Los Angeles Times

Prisoner convicted of 2 murders slain by fellow inmate in Salinas

Michael Spengler was serving a life term for ‘surprise ambushes’ of his friends in 2013.

- By Noah Goldberg

A man serving a life sentence for two murders died Monday after he was attacked by another inmate at a state prison in Salinas, according to state officials.

Michael Spengler, 38, was attacked Monday around 10:30 a.m. at Salinas Valley State Prison by Miguel Espino, 31, who allegedly used an “inmate manufactur­ed weapon,” according to the California Department of Correction­s and Rehabilita­tion.

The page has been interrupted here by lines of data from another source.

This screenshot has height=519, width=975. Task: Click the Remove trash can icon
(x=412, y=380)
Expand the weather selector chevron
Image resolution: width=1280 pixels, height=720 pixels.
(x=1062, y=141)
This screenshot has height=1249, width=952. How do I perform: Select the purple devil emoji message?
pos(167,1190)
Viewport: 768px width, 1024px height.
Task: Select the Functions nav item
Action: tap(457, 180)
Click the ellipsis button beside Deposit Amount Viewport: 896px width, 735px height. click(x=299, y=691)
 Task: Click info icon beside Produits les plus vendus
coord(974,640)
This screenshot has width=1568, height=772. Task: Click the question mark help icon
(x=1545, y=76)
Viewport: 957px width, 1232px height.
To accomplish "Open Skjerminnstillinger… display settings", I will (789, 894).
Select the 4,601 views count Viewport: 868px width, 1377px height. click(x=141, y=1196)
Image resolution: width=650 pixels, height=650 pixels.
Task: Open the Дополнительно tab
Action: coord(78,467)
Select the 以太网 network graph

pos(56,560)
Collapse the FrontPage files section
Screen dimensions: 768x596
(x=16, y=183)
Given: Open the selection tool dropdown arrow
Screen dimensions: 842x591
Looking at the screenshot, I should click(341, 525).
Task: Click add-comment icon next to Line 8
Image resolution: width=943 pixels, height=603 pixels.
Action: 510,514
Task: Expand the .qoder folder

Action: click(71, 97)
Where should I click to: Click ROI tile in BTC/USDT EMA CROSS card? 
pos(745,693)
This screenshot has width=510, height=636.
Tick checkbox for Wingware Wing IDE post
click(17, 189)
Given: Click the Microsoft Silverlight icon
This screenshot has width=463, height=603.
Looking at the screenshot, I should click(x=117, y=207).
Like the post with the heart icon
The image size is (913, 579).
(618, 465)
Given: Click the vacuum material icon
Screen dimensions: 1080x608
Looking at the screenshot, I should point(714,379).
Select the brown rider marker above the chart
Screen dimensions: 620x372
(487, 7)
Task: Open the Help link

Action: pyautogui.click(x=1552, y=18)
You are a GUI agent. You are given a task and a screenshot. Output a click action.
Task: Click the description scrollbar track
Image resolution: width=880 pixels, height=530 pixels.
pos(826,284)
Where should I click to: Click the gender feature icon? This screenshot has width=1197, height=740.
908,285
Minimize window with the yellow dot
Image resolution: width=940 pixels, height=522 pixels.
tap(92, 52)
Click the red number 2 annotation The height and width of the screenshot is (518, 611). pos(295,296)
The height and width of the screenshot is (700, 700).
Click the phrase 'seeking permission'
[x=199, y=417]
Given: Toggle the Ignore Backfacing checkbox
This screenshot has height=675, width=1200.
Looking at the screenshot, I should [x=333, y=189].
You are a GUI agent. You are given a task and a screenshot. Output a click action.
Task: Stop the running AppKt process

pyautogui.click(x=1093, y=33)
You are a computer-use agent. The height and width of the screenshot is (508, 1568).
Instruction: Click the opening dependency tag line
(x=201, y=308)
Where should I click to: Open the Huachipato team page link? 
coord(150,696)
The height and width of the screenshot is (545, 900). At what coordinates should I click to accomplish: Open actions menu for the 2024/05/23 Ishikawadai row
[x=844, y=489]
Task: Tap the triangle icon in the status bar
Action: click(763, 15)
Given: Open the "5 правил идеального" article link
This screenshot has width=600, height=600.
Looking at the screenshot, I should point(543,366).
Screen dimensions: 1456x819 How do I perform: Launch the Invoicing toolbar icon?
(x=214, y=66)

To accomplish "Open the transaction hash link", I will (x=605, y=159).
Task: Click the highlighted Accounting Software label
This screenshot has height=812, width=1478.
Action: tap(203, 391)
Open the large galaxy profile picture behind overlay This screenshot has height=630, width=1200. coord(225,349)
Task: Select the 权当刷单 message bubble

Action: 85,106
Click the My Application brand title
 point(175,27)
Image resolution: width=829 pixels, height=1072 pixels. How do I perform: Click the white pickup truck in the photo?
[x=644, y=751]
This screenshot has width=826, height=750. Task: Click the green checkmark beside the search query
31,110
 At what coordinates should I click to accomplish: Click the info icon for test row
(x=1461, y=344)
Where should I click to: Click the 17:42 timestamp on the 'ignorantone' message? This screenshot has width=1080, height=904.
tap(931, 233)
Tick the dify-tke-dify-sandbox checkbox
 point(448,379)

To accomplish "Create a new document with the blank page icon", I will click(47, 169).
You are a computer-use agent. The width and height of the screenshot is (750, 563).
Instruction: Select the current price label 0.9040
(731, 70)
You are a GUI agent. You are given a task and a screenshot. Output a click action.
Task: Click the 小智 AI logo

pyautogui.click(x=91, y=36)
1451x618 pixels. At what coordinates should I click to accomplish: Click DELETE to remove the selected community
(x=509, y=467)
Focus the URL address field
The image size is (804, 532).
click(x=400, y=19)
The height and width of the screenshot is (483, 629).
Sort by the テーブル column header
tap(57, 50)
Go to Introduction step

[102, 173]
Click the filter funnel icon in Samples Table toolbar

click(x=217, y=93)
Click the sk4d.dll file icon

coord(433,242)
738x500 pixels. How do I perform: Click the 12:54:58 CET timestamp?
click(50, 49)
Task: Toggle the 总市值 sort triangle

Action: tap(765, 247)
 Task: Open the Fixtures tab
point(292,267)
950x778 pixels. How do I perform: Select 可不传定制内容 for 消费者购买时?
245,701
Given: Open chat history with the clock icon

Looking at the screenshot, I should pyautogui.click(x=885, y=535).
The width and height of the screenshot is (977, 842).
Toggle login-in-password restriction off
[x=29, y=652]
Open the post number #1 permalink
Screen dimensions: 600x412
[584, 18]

Spengler died about 30 minutes after the attack and Espino was placed in restricted housing pending an investigat­ion.

Spengler had been at the prison for two years after he was convicted in 2022 in Los Angeles County Superior Court of two homicides. He killed one man in Pomona and another in Altadena in the winter of 2013. A judge called the killings “surprise ambushes” by Spengler.

“Both murders appear to have been surprise ambushes of the defendant’s friends,” Superior Court Judge Henry J. Hall said when he sentenced Spengler to life without the possibilit­y of parole, City News Service reported. “They appear to be largely senseless.”

Spengler confessed to the murders to a jailhouse informant, who was paid $20,000 in reward money by the county for helping to solve the case.

Espino was convicted last year of attempted murder after he severely beat his father with a rock and a hammer, then set fire to his mobile home. He was also found guilty of arson for the 2018 attack.

Espino was similarly convicted off his own jailhouse comments, after he spoke to his mother on recorded phone calls about the attack.